Translation from parsnip to the original package (regression)

mlp(
  hidden_units = integer(1),
  penalty = double(1),
  dropout = double(1),
  epochs = integer(1),
  learn_rate = double(1),
  activation = character(1)
) |>
  set_engine("brulee_two_layer",
             hidden_units_2 = integer(1),
             activation_2 = character(1)) |>
  set_mode("regression") |>
  translate()

## Single Layer Neural Network Model Specification (regression)
##
## Main Arguments:
##   hidden_units = integer(1)
##   penalty = double(1)
##   dropout = double(1)
##   epochs = integer(1)
##   activation = character(1)
##   learn_rate = double(1)
##
## Engine-Specific Arguments:
##   hidden_units_2 = integer(1)
##   activation_2 = character(1)
##
## Computational engine: brulee_two_layer
##
## Model fit template:
## brulee::brulee_mlp_two_layer(x = missing_arg(), y = missing_arg(),
##     hidden_units = integer(1), penalty = double(1), dropout = double(1),
##     epochs = integer(1), activation = character(1), learn_rate = double(1),
##     hidden_units_2 = integer(1), activation_2 = character(1))

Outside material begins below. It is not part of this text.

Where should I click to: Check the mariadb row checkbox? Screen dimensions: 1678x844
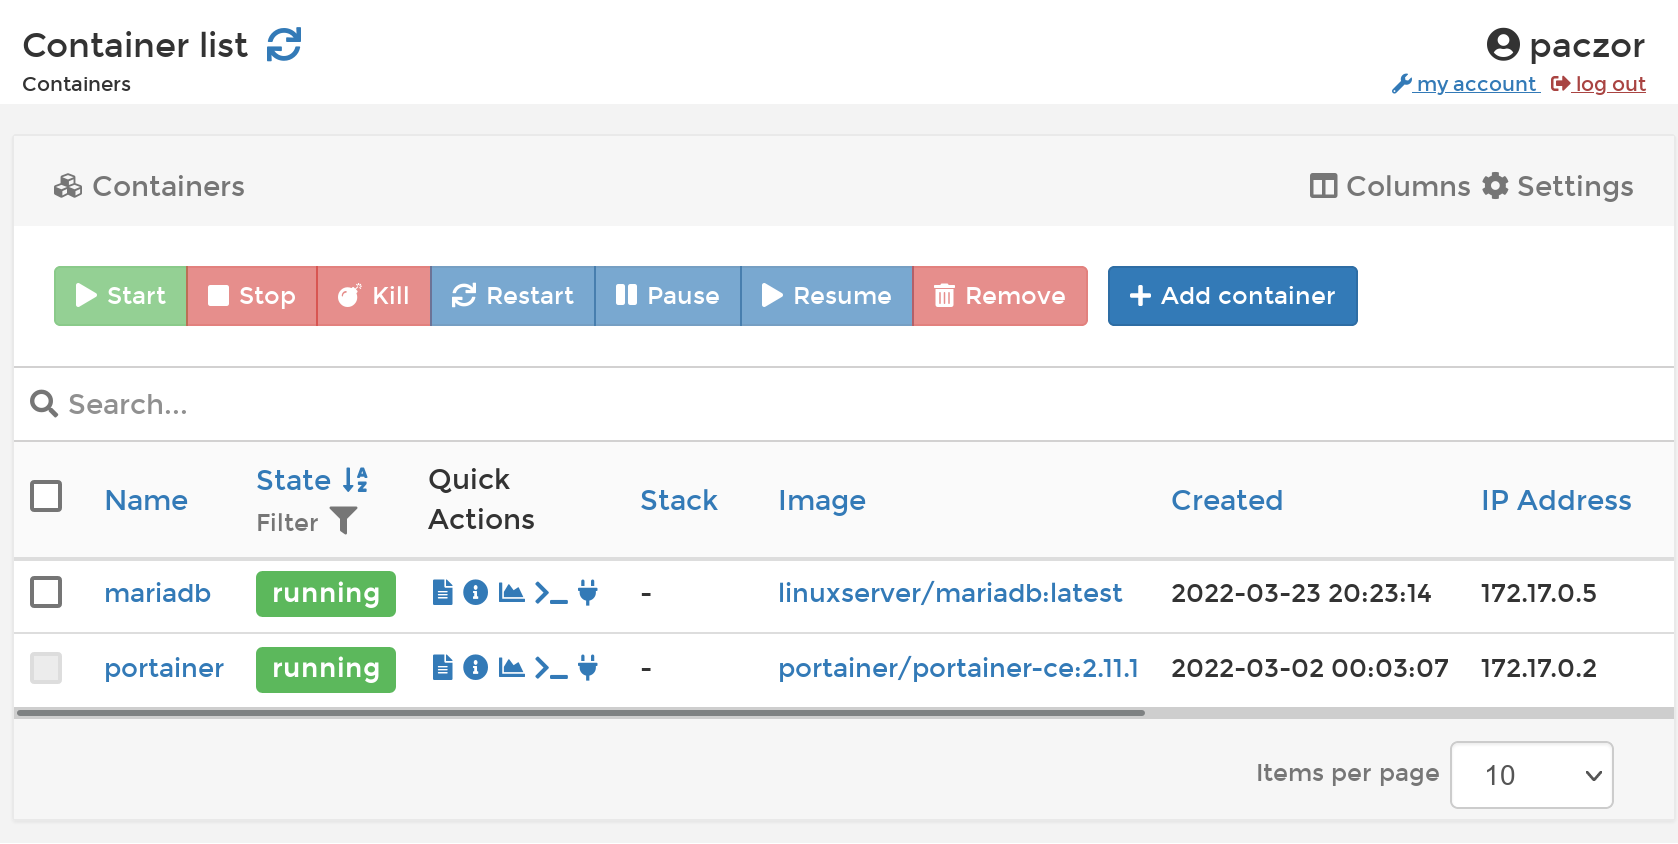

Note that parsnip automatically sets the linear activation in the last layer.

Translation from parsnip to the original package (classification)

mlp(
  hidden_units = integer(1),
  penalty = double(1),
  dropout = double(1),
  epochs = integer(1),
  learn_rate = double(1),
  activation = character(1)
) |>
  set_engine("brulee_two_layer",
             hidden_units_2 = integer(1),
             activation_2 = character(1)) |>
  set_mode("classification") |>
  translate()

## Single Layer Neural Network Model Specification (classification)
##
## Main Arguments:
##   hidden_units = integer(1)
##   penalty = double(1)
##   dropout = double(1)
##   epochs = integer(1)
##   activation = character(1)
##   learn_rate = double(1)
##
## Engine-Specific Arguments:
##   hidden_units_2 = integer(1)
##   activation_2 = character(1)
##
## Computational engine: brulee_two_layer
##
## Model fit template:
## brulee::brulee_mlp_two_layer(x = missing_arg(), y = missing_arg(),
##     hidden_units = integer(1), penalty = double(1), dropout = double(1),
##     epochs = integer(1), activation = character(1), learn_rate = double(1),
##     hidden_units_2 = integer(1), activation_2 = character(1))

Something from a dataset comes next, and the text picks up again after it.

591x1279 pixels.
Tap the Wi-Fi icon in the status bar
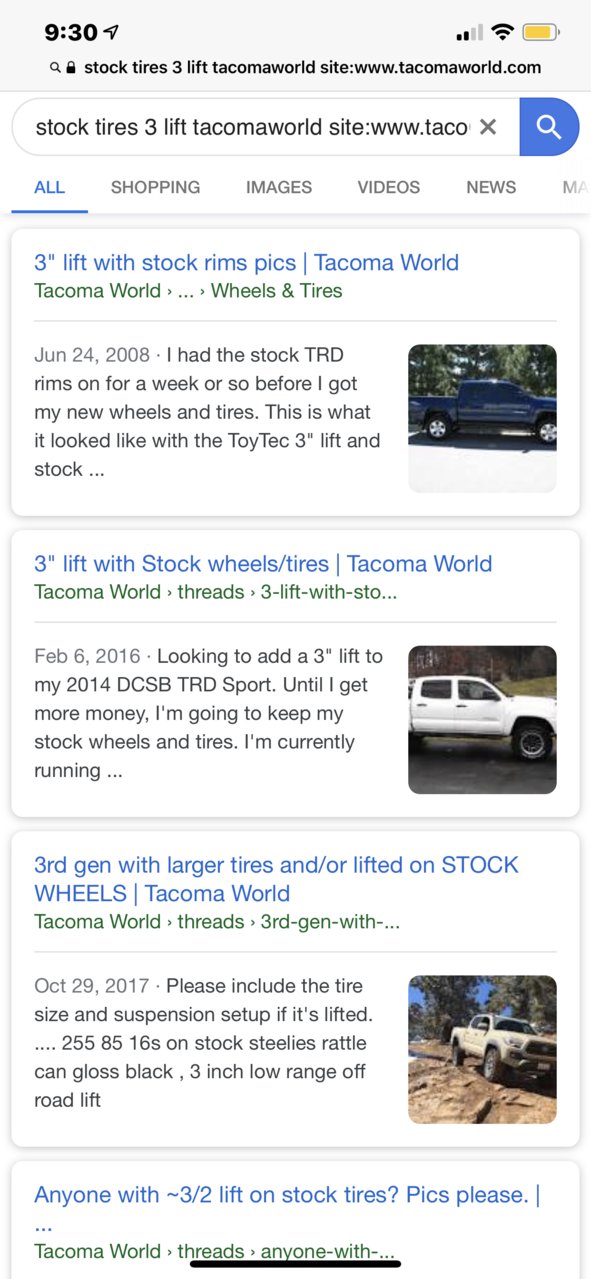point(503,33)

Preprocessing requirements

Factor/categorical predictors need to be converted to numeric values (e.g., dummy or indicator variables) for this engine. When using the formula method via fit(), parsnip will convert factor columns to indicators.

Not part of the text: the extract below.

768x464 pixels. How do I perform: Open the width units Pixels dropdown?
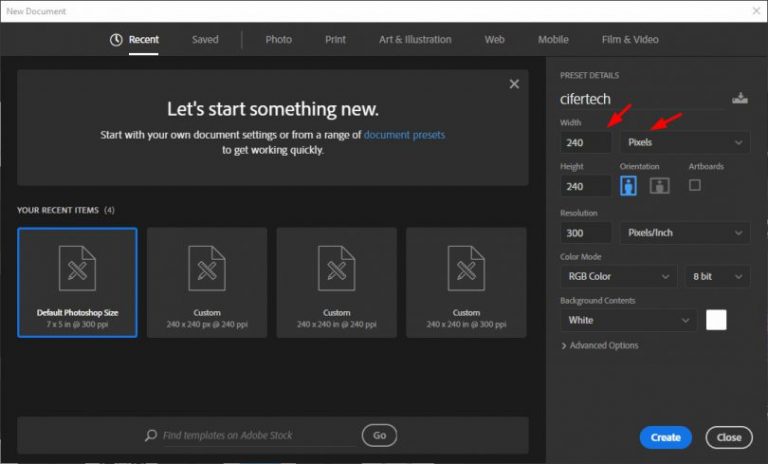coord(685,142)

Predictors should have the same scale. One way to achieve this is to center and scale each so that each predictor has mean zero and a variance of one.

Case weights

The underlying model implementation does not allow for case weights.

Prediction types

parsnip:::get_from_env("mlp_predict") |>
  dplyr::filter(engine == "brulee_two_layer") |>
  dplyr::select(mode, type)

## # A tibble: 3 x 2
##   mode           type
##   <chr>          <chr>
## 1 regression     numeric
## 2 classification class
## 3 classification prob

References

Kuhn, M, and K Johnson. 2013. Applied Predictive Modeling. Springer.